What to do: Gather every line from the records below that contains the string "bounding", and copy each one out in full. Case counts.

The input:
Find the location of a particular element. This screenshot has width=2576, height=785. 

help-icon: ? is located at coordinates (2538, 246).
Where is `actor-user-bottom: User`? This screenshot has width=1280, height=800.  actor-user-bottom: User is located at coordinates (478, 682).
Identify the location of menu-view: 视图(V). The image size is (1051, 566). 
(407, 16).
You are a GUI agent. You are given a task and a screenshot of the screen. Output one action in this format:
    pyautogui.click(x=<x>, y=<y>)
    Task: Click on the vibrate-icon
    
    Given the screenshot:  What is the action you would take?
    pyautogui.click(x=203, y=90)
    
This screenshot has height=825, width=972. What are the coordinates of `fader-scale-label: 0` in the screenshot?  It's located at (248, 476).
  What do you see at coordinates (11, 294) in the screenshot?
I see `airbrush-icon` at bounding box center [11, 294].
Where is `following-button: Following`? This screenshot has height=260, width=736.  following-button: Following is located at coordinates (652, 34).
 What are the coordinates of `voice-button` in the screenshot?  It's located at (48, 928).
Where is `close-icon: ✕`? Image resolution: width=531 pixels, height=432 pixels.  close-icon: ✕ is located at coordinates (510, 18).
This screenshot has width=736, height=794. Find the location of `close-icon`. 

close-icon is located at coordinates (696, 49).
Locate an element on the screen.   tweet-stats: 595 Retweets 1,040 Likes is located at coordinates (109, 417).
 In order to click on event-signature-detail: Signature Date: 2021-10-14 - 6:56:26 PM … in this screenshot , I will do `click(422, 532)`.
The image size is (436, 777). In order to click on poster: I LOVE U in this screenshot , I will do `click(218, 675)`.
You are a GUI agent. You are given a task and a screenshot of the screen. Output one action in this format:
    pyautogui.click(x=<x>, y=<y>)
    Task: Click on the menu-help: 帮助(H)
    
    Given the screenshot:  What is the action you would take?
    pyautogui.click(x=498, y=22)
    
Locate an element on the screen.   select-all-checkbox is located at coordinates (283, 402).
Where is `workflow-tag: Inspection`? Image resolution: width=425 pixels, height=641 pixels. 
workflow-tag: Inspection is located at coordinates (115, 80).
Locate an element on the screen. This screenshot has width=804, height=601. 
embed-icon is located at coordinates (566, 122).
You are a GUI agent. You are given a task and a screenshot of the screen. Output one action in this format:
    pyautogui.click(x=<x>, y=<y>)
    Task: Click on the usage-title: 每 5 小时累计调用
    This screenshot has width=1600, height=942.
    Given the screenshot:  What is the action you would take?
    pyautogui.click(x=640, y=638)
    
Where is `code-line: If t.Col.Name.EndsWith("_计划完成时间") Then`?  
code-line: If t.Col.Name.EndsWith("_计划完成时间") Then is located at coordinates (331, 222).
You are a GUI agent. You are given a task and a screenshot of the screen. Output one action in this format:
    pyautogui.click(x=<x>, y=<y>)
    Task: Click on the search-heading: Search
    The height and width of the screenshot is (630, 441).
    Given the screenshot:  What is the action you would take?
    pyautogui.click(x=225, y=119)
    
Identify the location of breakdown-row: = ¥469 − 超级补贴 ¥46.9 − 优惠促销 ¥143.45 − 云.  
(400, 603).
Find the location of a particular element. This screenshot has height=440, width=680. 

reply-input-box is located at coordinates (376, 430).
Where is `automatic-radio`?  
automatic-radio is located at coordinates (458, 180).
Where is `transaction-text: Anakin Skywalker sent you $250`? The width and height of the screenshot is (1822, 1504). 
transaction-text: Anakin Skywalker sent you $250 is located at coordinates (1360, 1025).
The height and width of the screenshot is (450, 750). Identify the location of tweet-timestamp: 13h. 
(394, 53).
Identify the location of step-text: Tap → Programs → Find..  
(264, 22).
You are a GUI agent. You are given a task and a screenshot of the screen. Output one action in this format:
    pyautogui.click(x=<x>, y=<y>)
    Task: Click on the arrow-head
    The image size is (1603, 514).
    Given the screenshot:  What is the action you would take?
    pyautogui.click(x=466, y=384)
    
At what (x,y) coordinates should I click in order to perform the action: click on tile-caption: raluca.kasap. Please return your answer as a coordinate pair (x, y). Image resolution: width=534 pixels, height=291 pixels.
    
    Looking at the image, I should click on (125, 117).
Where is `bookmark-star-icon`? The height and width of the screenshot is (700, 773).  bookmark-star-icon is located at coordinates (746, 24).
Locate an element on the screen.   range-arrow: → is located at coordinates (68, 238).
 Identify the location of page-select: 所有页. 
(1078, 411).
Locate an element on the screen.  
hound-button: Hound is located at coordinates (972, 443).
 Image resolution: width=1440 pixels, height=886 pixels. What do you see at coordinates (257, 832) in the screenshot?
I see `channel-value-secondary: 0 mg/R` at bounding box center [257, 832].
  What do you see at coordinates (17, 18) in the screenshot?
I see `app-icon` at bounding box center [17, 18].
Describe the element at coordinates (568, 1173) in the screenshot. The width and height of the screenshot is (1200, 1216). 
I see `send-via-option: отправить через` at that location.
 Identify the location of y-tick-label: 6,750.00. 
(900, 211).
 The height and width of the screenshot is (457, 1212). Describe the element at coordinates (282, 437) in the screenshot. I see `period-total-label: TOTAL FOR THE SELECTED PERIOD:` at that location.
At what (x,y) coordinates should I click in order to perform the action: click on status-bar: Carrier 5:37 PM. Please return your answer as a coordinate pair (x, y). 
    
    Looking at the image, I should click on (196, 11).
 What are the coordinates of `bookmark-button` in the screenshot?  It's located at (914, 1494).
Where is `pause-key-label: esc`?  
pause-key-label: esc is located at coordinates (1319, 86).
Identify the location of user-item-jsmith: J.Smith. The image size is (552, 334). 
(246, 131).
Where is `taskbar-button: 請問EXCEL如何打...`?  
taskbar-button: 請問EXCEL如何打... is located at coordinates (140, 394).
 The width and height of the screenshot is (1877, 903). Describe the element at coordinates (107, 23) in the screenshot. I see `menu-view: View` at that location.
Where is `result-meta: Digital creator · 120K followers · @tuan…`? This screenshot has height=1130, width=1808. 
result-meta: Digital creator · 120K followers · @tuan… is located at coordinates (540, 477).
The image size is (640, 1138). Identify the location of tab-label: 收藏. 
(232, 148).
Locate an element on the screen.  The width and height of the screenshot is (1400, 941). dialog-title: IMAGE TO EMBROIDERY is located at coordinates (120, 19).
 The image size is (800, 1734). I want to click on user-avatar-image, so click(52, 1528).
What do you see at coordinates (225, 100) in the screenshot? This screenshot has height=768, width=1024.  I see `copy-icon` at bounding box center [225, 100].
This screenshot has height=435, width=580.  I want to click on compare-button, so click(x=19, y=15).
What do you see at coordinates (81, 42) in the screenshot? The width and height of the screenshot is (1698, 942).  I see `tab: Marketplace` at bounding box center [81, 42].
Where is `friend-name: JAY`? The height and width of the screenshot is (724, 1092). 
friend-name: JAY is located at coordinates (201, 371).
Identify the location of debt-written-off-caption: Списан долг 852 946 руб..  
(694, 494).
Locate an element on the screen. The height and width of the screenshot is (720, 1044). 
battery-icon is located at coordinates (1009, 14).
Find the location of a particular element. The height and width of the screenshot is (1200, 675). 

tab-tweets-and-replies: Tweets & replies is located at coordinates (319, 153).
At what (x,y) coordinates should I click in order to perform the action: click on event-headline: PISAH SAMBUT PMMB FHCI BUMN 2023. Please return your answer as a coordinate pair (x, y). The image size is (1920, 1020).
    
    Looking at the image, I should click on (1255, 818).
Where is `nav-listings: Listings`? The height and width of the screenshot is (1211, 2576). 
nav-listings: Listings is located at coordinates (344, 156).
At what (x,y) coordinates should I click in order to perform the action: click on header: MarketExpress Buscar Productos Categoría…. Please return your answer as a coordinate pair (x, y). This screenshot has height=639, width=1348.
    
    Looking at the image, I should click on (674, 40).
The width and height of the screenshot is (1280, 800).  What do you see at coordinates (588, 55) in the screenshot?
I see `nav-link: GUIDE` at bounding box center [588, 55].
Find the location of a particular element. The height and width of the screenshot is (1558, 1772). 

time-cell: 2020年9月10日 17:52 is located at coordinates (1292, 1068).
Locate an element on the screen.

Expected output:
I see `airbrush-icon` at bounding box center [11, 294].
I see `channel-value-secondary: 0 mg/R` at bounding box center [257, 832].
I see `app-icon` at bounding box center [17, 18].
What do you see at coordinates (225, 100) in the screenshot? This screenshot has height=768, width=1024.  I see `copy-icon` at bounding box center [225, 100].
What do you see at coordinates (81, 42) in the screenshot? The width and height of the screenshot is (1698, 942).  I see `tab: Marketplace` at bounding box center [81, 42].
I see `nav-link: GUIDE` at bounding box center [588, 55].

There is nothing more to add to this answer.